[Start of Attachment]
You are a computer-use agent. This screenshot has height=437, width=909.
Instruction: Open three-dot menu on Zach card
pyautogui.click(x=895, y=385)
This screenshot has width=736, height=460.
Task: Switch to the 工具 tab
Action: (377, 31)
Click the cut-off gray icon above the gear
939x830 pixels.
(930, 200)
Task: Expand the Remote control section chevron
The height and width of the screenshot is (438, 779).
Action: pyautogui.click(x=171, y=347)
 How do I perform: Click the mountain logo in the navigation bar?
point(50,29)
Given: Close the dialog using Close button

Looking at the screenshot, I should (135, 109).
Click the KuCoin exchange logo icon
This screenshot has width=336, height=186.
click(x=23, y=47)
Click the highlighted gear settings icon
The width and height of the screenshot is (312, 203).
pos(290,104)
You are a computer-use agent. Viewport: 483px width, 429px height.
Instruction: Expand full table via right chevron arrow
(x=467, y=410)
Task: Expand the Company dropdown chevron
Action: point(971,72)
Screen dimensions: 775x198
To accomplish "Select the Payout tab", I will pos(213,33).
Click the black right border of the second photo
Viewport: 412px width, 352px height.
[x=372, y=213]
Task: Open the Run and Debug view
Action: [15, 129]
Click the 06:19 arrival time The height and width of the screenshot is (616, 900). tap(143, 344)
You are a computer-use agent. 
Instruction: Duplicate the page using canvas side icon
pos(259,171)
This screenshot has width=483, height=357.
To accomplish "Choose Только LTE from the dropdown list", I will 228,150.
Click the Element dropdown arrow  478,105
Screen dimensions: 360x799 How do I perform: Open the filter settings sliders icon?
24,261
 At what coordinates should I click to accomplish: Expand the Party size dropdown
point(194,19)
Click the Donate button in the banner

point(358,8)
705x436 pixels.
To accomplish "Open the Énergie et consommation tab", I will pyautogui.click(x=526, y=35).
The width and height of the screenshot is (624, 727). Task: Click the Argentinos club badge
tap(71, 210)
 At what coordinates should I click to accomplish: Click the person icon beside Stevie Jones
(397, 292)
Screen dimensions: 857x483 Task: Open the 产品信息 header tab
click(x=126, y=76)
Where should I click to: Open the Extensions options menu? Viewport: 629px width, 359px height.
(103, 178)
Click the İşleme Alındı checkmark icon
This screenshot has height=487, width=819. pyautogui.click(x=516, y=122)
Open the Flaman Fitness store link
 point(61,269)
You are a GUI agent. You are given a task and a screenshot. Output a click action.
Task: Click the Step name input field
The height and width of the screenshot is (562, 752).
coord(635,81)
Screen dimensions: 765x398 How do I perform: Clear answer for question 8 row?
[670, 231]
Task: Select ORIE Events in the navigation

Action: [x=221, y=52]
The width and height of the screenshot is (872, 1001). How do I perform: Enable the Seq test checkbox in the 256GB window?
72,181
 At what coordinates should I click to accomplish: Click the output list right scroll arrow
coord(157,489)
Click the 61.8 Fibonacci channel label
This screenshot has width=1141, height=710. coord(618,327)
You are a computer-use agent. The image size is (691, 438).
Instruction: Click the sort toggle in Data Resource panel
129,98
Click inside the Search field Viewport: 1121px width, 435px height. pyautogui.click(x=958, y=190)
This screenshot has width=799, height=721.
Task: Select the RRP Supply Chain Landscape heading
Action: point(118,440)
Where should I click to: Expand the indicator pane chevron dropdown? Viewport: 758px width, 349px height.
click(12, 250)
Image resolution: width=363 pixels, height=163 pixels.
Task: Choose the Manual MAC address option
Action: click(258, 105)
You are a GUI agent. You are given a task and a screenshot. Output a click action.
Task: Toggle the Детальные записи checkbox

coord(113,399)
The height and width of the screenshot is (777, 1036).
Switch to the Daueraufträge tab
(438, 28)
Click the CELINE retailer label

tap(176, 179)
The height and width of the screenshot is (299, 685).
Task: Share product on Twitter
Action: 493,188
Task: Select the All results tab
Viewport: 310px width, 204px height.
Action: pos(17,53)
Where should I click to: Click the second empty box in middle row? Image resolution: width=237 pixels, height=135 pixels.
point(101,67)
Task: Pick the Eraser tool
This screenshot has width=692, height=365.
[End of Attachment]
* _ACTIVITY_
How many lines in the records contain the word "computer"? Reply with that number only.

* _ANSWER SPACE_
4